No podemos hablar con certeza de las representaciones de paisaje que dejaron los griegos, por lo que está aceptado en el mundo académico que la visualización pictórica del paisaje en el arte occidental surgió como género autónomo en la Holanda del siglo XVII (Berque, A. 1995, pp. 34-35)[2]. Gombrich equipara con este descubrimiento nórdico a los pintores de la campiña romana que, como Poussin y Claudio de Lorena, contribuyeron a configurar el imaginario colectivo del paisaje pintoresco en Occidente, llegando a influir incluso en la configuración de los jardines románticos ingleses, aparentemente naturales, que han sido tan imitados después en todo el mundo (Gombrich, 1997, p.397).
Esa visión del paisaje como patrón que reduce la naturaleza a los paradigmas mentales y culturales dominantes fue puesta en tela de juicio por la pretensión inicial de la fotografía de convertirse en un “espejo con memoria” de la realidad, como la definió el propio Daguerre (Lemagny, 1992). La fotografía, a diferencia de otras formas de representar la realidad, era técnicamente objetiva, científica, y por tanto verdadera. Paisaje y naturaleza parecían identificarse, en un fraudulento artificio que se instaló en la cultura popular, contagiada del prestigio de la ciencia, durante décadas.
Pero es interesante descubrir que la pretensión de “verdad” fotográfica que Joan Fontcuberta ha desenmascarado en muchos de sus ensayos (El beso de Judas, 1997; Ciencia y fricción, 1998; Orogénesis, 2007[3]) antes de que lo hiciera la digitalización y la creación fotográfica por inteligencia artificial, no se daba en los fotógrafos pioneros del paisaje que, como Gustave Le Gray o Carleton E. Watkins, accedían a la naturaleza de modo conscientemente subjetivo, porque lo hacían inspirándose en la tradición pictórica del momento, a medio camino entre el romanticismo y el realismo (Naef, Stuffman, Christadler, 1993).

****************************************

§ El problema:
Reproduce íntegro y sin ningún cambio el texto sobre el paisaje en la pintura y la fotografía. Las filas que siguen son material independiente del texto.

[Entradas de datos guardadas]

****************************************

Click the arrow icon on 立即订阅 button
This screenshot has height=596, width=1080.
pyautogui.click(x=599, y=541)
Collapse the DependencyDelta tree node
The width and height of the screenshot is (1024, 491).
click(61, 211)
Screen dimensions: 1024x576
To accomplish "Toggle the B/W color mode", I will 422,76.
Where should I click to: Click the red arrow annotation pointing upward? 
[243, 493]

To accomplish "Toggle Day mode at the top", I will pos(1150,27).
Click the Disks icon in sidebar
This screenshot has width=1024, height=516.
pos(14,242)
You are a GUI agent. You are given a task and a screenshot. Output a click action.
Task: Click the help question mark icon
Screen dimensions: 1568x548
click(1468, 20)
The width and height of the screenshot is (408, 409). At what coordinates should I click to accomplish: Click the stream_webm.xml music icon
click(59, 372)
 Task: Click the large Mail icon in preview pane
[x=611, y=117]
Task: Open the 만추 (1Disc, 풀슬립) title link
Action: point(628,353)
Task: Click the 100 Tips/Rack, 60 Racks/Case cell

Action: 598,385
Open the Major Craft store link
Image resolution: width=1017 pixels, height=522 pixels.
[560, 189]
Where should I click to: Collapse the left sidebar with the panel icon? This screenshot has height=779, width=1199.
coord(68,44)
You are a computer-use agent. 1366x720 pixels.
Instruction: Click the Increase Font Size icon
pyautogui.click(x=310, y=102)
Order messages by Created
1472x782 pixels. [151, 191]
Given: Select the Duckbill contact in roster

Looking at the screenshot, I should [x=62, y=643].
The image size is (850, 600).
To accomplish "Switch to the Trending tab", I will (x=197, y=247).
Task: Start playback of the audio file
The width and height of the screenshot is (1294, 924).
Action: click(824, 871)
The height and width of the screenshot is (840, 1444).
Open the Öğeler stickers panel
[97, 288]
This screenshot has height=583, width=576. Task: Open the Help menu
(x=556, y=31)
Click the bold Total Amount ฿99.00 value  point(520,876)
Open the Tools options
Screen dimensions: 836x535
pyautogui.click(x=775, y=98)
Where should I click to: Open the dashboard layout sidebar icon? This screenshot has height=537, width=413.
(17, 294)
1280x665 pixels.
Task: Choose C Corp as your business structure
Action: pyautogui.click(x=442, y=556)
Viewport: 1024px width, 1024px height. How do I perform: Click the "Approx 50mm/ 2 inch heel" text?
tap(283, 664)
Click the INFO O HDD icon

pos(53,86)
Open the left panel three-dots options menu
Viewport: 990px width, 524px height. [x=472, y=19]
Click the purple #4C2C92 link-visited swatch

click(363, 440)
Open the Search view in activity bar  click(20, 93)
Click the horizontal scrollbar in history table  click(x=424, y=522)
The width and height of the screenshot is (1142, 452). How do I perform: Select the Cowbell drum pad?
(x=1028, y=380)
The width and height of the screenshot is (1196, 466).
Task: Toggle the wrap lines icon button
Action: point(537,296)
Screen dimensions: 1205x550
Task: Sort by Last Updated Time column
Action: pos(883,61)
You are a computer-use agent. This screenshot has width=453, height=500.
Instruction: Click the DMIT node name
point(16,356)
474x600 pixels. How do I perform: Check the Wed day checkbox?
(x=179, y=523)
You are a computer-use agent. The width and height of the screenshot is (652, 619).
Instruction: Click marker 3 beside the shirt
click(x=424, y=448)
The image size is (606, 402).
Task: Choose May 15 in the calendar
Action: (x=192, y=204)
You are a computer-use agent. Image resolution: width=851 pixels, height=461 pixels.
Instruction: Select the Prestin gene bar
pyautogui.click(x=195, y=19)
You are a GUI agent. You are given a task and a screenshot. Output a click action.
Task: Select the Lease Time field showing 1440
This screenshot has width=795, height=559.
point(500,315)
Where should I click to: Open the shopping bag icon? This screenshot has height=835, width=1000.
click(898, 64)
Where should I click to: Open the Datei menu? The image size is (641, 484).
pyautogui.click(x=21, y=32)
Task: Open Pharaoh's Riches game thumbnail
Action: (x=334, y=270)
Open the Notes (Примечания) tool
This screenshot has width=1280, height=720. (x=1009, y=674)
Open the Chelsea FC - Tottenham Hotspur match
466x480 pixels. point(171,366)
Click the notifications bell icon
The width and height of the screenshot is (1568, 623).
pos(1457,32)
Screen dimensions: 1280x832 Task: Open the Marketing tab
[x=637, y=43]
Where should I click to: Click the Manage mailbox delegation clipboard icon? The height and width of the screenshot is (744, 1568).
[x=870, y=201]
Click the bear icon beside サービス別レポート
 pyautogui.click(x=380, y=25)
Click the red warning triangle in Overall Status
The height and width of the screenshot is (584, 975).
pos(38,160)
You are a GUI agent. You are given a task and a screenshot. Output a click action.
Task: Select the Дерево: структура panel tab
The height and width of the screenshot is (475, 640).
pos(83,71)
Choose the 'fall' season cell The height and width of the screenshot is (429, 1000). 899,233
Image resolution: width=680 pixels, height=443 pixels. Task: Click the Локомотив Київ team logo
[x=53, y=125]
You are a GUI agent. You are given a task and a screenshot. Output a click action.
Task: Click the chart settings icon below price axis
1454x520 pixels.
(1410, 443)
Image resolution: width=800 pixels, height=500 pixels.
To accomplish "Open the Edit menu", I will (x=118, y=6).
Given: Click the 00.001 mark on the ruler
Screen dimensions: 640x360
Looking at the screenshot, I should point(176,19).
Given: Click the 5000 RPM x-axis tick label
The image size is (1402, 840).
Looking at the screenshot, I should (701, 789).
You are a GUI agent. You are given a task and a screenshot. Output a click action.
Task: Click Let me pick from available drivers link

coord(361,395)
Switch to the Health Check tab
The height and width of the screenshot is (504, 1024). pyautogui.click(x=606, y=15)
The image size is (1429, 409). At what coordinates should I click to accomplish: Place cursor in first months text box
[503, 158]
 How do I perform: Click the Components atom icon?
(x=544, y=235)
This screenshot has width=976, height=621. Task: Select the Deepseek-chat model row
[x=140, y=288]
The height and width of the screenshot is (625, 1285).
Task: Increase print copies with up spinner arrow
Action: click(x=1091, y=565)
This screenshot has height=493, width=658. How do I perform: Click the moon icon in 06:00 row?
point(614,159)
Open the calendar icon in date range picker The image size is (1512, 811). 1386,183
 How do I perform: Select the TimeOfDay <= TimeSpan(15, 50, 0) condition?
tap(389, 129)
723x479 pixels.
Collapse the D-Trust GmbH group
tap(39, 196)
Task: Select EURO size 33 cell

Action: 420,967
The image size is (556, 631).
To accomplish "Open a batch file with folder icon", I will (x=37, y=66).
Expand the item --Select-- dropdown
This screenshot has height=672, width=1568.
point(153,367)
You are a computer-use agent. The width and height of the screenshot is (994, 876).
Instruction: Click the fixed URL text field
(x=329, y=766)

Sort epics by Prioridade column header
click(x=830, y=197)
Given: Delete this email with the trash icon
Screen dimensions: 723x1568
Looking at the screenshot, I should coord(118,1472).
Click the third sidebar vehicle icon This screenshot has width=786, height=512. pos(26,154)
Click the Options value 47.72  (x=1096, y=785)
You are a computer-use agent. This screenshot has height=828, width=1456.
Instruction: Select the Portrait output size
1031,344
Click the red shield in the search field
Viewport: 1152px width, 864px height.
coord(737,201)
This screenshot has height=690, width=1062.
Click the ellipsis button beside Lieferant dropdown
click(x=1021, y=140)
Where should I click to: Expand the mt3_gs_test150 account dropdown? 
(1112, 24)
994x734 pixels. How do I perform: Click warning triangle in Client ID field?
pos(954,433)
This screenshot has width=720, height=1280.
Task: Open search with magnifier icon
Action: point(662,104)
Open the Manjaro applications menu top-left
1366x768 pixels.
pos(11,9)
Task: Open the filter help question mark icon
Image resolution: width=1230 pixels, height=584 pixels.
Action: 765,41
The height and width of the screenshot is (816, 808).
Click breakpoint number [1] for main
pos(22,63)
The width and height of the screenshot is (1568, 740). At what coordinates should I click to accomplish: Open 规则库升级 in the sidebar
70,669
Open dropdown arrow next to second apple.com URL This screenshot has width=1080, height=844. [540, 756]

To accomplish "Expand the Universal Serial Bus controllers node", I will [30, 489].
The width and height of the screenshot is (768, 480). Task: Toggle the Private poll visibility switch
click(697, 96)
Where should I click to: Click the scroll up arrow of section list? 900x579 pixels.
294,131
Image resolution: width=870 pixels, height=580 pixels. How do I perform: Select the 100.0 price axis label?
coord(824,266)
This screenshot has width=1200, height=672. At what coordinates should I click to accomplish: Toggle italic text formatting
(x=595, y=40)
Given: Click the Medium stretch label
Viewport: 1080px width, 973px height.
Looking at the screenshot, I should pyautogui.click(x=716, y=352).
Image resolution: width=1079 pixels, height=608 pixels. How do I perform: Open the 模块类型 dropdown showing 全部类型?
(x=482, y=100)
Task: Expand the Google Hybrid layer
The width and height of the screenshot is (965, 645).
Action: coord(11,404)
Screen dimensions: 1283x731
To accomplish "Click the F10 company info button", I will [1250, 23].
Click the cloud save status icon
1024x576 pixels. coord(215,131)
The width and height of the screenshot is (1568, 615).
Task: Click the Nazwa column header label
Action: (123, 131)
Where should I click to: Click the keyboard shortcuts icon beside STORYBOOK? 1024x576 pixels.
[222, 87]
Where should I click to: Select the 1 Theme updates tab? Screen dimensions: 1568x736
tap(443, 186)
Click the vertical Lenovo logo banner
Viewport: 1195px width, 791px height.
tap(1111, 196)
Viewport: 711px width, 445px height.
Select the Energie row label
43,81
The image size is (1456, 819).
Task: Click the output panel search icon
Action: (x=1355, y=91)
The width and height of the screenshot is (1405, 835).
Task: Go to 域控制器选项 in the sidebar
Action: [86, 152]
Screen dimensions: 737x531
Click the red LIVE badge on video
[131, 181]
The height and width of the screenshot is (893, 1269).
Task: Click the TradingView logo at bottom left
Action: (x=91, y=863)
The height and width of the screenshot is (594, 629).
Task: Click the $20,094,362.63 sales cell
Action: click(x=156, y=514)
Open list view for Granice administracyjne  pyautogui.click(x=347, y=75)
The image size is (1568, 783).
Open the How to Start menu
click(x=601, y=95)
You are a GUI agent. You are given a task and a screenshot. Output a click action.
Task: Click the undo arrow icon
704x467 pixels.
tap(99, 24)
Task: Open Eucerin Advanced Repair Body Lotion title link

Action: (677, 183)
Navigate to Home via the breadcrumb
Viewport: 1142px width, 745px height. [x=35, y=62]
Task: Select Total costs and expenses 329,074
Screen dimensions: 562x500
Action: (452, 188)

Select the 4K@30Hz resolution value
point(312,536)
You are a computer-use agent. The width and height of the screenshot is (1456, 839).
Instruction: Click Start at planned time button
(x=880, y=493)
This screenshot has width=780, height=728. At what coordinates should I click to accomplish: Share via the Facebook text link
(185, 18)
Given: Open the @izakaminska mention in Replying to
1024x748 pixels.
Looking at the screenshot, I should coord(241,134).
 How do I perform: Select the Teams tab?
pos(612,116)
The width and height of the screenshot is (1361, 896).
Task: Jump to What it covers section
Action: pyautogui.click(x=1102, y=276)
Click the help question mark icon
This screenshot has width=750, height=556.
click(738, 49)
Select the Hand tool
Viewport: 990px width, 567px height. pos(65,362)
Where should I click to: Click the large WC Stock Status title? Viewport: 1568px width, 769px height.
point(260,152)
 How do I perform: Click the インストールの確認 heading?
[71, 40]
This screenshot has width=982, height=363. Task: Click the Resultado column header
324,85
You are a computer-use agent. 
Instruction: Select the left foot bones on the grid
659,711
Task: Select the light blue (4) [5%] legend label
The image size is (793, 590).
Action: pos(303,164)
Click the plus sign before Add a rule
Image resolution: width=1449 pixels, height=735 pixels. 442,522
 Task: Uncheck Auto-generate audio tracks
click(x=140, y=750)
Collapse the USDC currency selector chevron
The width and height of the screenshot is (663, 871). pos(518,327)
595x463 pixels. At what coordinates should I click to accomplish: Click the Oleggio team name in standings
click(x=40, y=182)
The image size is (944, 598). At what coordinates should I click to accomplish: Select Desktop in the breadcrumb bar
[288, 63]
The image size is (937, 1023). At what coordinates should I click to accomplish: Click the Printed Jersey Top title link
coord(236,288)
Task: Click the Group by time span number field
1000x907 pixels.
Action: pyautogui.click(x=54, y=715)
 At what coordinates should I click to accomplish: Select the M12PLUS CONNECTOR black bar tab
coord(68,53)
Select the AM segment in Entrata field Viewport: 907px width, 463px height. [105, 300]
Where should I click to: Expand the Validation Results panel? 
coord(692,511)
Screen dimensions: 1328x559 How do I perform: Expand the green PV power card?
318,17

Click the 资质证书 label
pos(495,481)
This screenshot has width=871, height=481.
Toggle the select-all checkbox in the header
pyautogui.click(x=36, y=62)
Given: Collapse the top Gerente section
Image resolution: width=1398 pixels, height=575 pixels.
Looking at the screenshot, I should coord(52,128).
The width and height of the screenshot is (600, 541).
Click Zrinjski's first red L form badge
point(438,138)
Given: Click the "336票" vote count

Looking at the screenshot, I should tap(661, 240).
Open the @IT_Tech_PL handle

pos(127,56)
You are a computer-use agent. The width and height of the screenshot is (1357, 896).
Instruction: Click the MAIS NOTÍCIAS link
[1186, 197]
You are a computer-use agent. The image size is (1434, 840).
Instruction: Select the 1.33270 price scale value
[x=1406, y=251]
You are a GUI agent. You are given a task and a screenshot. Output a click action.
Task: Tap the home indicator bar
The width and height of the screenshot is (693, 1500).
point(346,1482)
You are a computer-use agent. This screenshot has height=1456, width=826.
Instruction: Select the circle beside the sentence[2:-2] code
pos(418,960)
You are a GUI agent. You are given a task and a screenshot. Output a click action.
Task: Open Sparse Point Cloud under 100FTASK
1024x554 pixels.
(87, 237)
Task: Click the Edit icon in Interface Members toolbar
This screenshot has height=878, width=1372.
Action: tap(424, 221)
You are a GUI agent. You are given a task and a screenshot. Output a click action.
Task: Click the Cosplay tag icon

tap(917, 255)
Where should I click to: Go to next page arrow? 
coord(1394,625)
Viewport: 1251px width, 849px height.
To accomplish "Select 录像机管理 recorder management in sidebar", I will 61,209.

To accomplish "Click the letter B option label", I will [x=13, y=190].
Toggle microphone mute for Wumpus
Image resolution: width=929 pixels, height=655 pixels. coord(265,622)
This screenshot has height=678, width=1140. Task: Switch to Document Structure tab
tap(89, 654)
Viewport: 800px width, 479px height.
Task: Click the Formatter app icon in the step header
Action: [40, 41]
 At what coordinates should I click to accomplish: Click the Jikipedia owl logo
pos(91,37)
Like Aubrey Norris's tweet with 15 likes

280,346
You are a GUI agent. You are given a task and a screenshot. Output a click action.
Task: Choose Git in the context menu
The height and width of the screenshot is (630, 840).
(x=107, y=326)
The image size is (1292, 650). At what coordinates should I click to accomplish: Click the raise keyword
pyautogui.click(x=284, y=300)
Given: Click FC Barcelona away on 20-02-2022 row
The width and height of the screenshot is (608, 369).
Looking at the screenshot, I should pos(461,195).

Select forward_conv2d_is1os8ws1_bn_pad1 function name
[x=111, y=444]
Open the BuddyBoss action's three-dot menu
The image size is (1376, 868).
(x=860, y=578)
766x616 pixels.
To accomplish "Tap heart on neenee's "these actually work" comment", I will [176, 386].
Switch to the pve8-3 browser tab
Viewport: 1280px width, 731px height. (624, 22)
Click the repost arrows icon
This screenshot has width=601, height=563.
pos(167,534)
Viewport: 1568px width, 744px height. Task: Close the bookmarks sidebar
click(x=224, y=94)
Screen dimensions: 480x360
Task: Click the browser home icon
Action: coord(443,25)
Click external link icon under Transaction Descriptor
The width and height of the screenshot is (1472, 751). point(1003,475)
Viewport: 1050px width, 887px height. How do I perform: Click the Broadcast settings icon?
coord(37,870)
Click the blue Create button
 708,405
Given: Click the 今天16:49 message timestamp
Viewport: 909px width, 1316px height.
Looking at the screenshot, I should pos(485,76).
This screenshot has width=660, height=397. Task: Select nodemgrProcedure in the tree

****************************************

§ Respuesta escrita:
No podemos hablar con certeza de las representaciones de paisaje que dejaron los griegos, por lo que está aceptado en el mundo académico que la visualización pictórica del paisaje en el arte occidental surgió como género autónomo en la Holanda del siglo XVII (Berque, A. 1995, pp. 34-35)[2]. Gombrich equipara con este descubrimiento nórdico a los pintores de la campiña romana que, como Poussin y Claudio de Lorena, contribuyeron a configurar el imaginario colectivo del paisaje pintoresco en Occidente, llegando a influir incluso en la configuración de los jardines románticos ingleses, aparentemente naturales, que han sido tan imitados después en todo el mundo (Gombrich, 1997, p.397).
Esa visión del paisaje como patrón que reduce la naturaleza a los paradigmas mentales y culturales dominantes fue puesta en tela de juicio por la pretensión inicial de la fotografía de convertirse en un “espejo con memoria” de la realidad, como la definió el propio Daguerre (Lemagny, 1992). La fotografía, a diferencia de otras formas de representar la realidad, era técnicamente objetiva, científica, y por tanto verdadera. Paisaje y naturaleza parecían identificarse, en un fraudulento artificio que se instaló en la cultura popular, contagiada del prestigio de la ciencia, durante décadas.
Pero es interesante descubrir que la pretensión de “verdad” fotográfica que Joan Fontcuberta ha desenmascarado en muchos de sus ensayos (El beso de Judas, 1997; Ciencia y fricción, 1998; Orogénesis, 2007[3]) antes de que lo hiciera la digitalización y la creación fotográfica por inteligencia artificial, no se daba en los fotógrafos pioneros del paisaje que, como Gustave Le Gray o Carleton E. Watkins, accedían a la naturaleza de modo conscientemente subjetivo, porque lo hacían inspirándose en la tradición pictórica del momento, a medio camino entre el romanticismo y el realismo (Naef, Stuffman, Christadler, 1993).